X_die = die_roll_rv(10)
print("\nDie Roll Random Variable:")
print(f"  X values: {X_die}")
print(f"  Mean: {X_die.mean():.2f}")

Die Roll Random Variable:
  X values: [3 3 3 5 4 3 6 5 2 4]
  Mean: 3.80
# Example 3: Sum of two dice
# Random variable Y = X1 + X2

def two_dice_sum_rv(n_rolls=10):
    """Sum of two dice - a function of two random variables."""
    X1 = np.random.randint(1, 7, size=n_rolls)
    X2 = np.random.randint(1, 7, size=n_rolls)
    Y = X1 + X2
    return X1, X2, Y

X1, X2, Y = two_dice_sum_rv(10)
print("\nSum of Two Dice:")
print(f"  Die 1: {X1}")
print(f"  Die 2: {X2}")
print(f"  Sum Y: {Y}")
print(f"  Possible values of Y: {set(range(2, 13))}")

— Data shown —
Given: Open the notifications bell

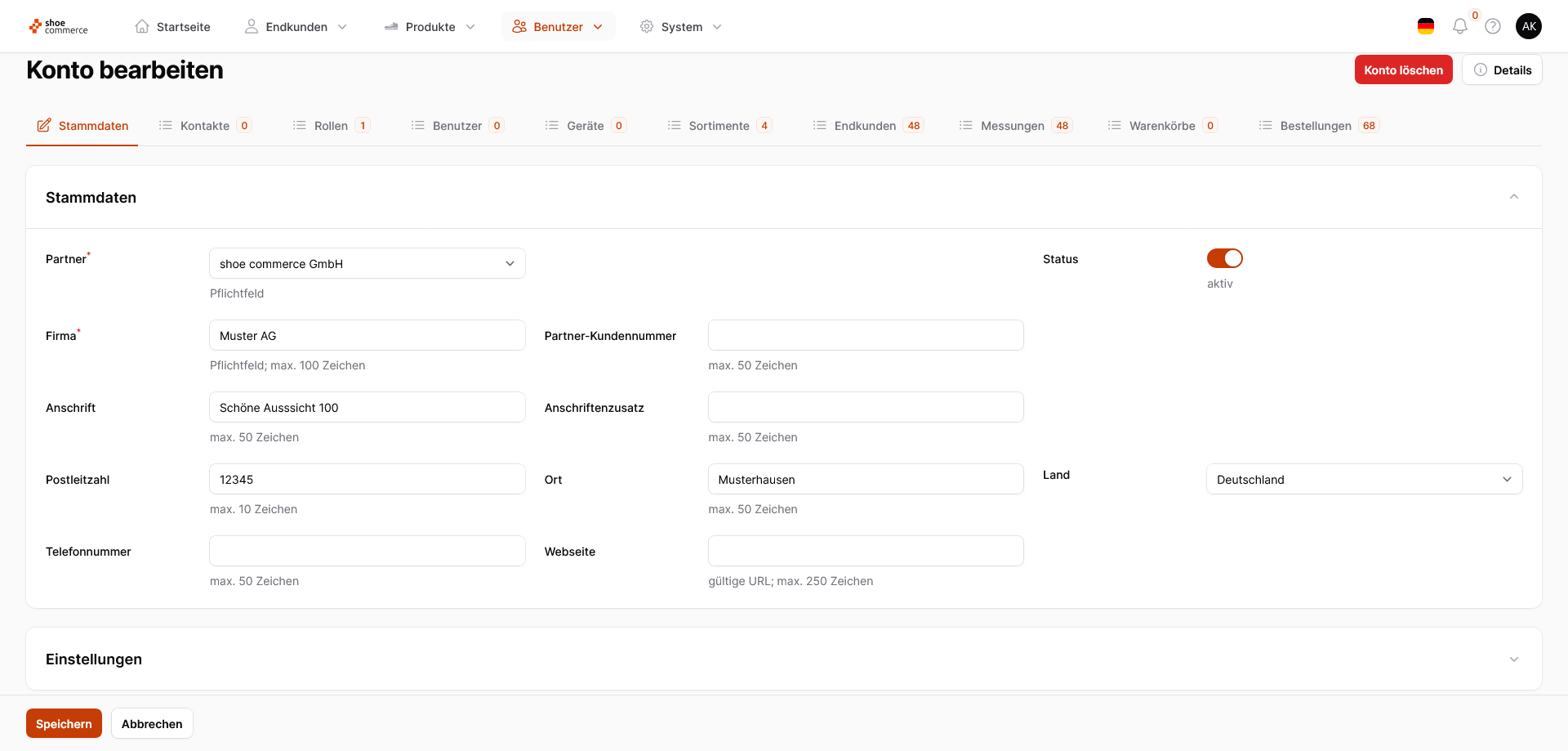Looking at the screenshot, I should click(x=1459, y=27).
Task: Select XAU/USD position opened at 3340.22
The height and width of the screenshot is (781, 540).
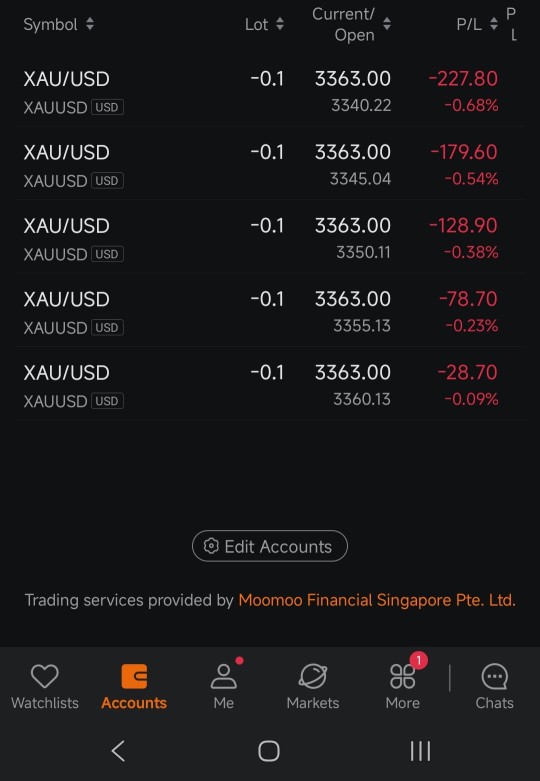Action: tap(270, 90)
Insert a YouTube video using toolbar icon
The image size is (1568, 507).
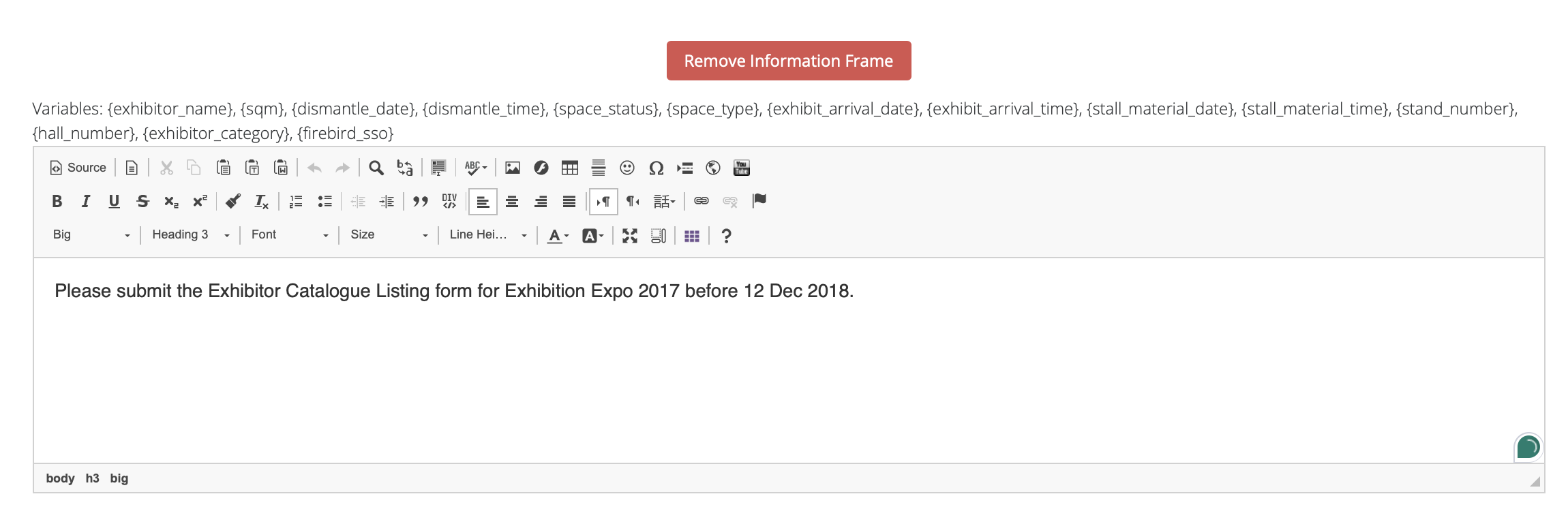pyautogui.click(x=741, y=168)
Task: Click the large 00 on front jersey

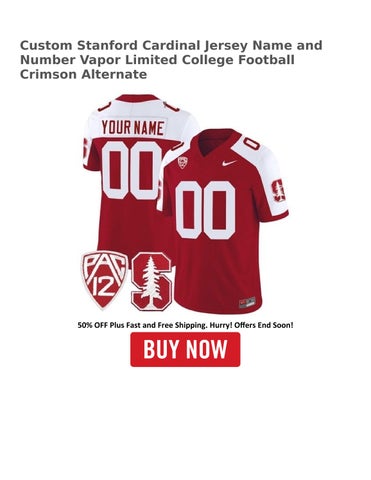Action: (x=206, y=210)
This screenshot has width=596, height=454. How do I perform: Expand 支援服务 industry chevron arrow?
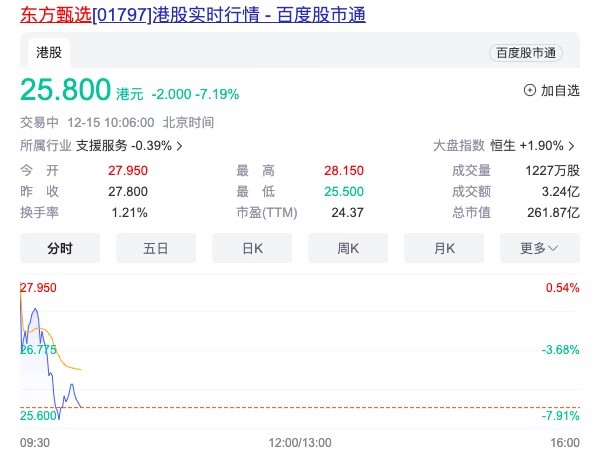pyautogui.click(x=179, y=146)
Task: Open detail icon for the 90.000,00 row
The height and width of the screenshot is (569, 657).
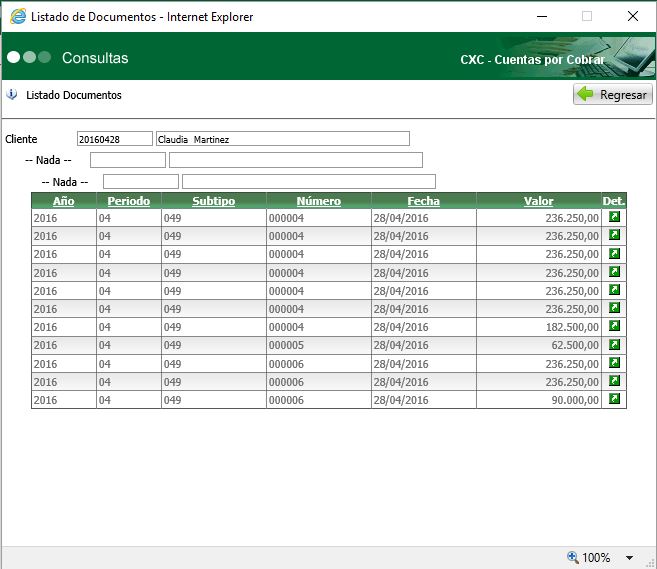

— Exercises —
[1] Answer these questions about the code excerpt on dice random variables, one line each:
(a) What mean is printed for the die roll random variable?
(b) What default value does the parameter n_rolls take in two_dice_sum_rv?
(c) Which three values does two_dice_sum_rv return?
[2] Carry on the code excerpt on dice random variables, picking up after its final print statement.

— Task results —
[1]
(a) 3.80
(b) 10
(c) X1, X2 and Y

[2]
Sum of Two Dice:
  Die 1: [6 6 2 4 5 1 4 2 6 5]
  Die 2: [4 1 1 3 3 2 4 4 6 6]
  Sum Y: [10  7  3  7  8  3  8  6 12 11]
  Possible values of Y: {2, 3, 4, 5, 6, 7, 8, 9, 10, 11, 12}

A random variable is NOT random by itself. The randomness comes from the underlying experiment. The variable is just a systematic way to assign numbers to outcomes.

Think: “Random experiment” + “Numerical assignment rule” = “Random variable”

Part 2: Probability Mass Function (PMF)

2.1 Thinking Lens

Once we have a random variable, we want to know: how likely is each value?

For discrete random variables, the PMF answers this question. It tells us the probability of the random variable taking each specific value.

Think of PMF as a “probability bar chart”:

  • Each possible value gets a bar
  • The height of each bar is the probability
  • All bar heights must sum to 1

For a fair die:

  • P(X = 1) = 1/6
  • P(X = 2) = 1/6
  • … and so on

The PMF completely describes the behavior of a discrete random variable.

2.2 Definition

The Probability Mass Function (PMF) of a discrete random variable \(X\) is:

\[ p_X(x) = P(X = x) \]

Properties of PMF:

  1. Non-negativity: \(p_X(x) \geq 0\) for all \(x\)
  2. Normalization: \(\sum_x p_X(x) = 1\)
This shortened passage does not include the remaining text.